■ **Source information**:
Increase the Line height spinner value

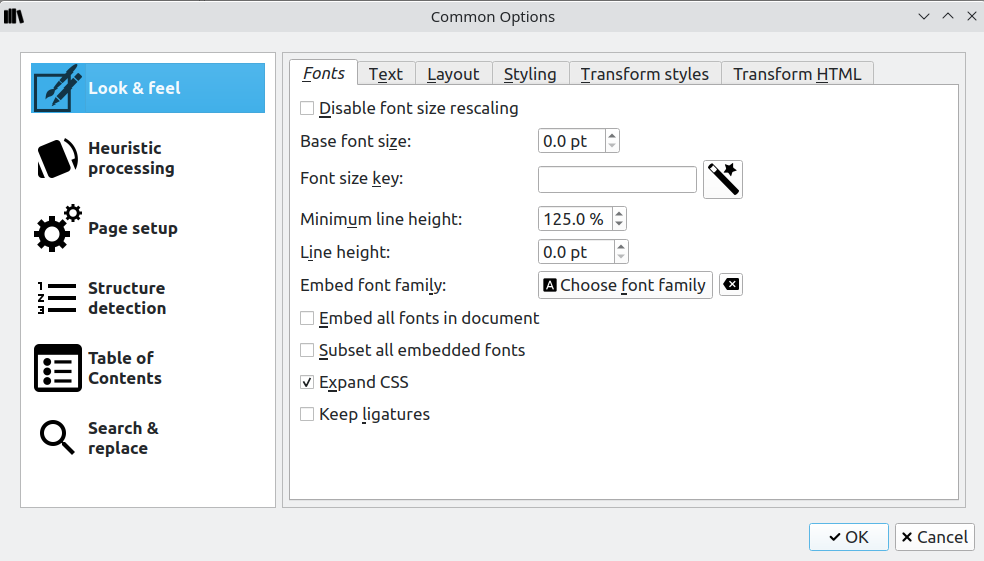[x=621, y=246]
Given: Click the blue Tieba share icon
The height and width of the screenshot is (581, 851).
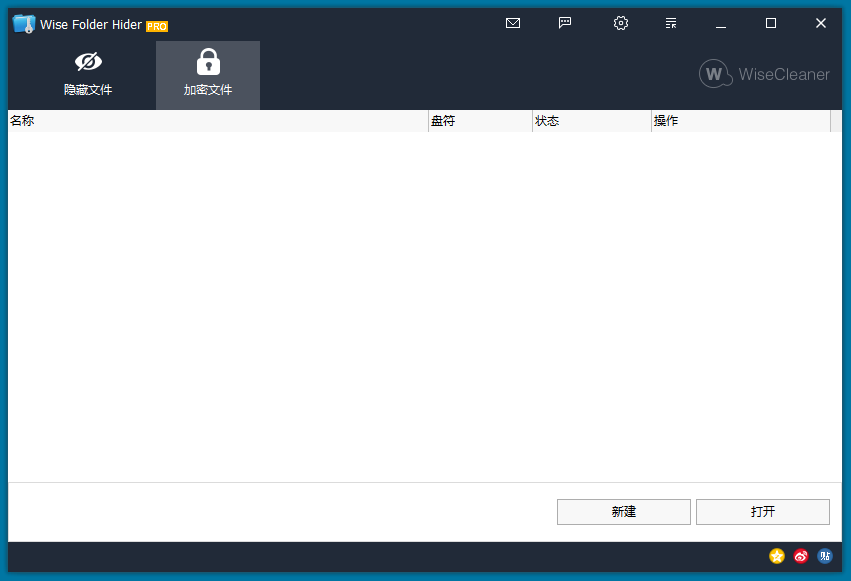Looking at the screenshot, I should click(x=825, y=556).

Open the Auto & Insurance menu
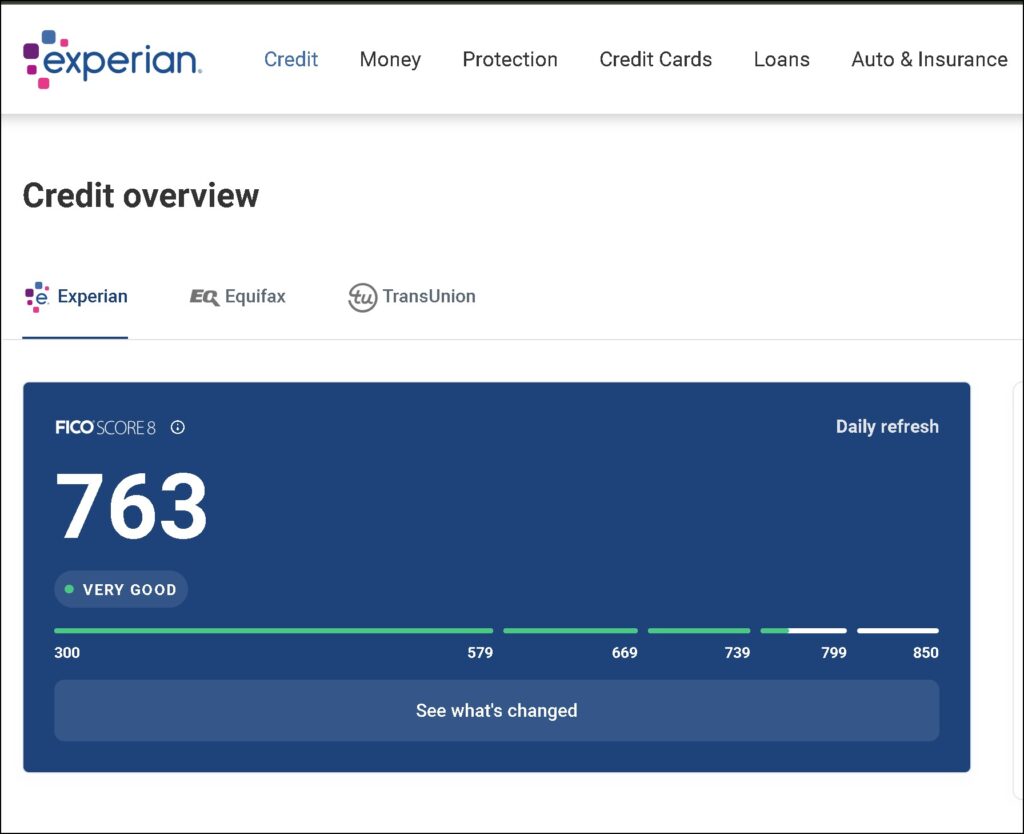pyautogui.click(x=929, y=59)
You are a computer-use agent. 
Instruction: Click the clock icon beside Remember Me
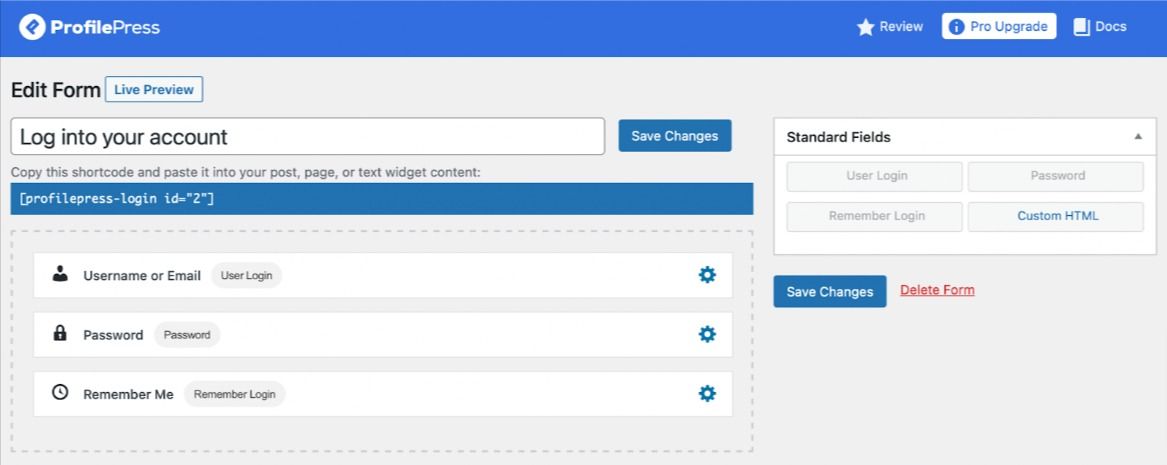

■ **Goal of the exercise**: Would you please repeat only the lines above, beginning at the one that has "Given: Click the blue Tieba share icon" and stopping after the one that has "You are a computer-use agent.", exactly and with no pictures?

■ **Answer space**:
Given: Click the blue Tieba share icon
The height and width of the screenshot is (581, 851).
Looking at the screenshot, I should click(x=825, y=556).

Open the Auto & Insurance menu
pyautogui.click(x=929, y=59)
You are a computer-use agent. 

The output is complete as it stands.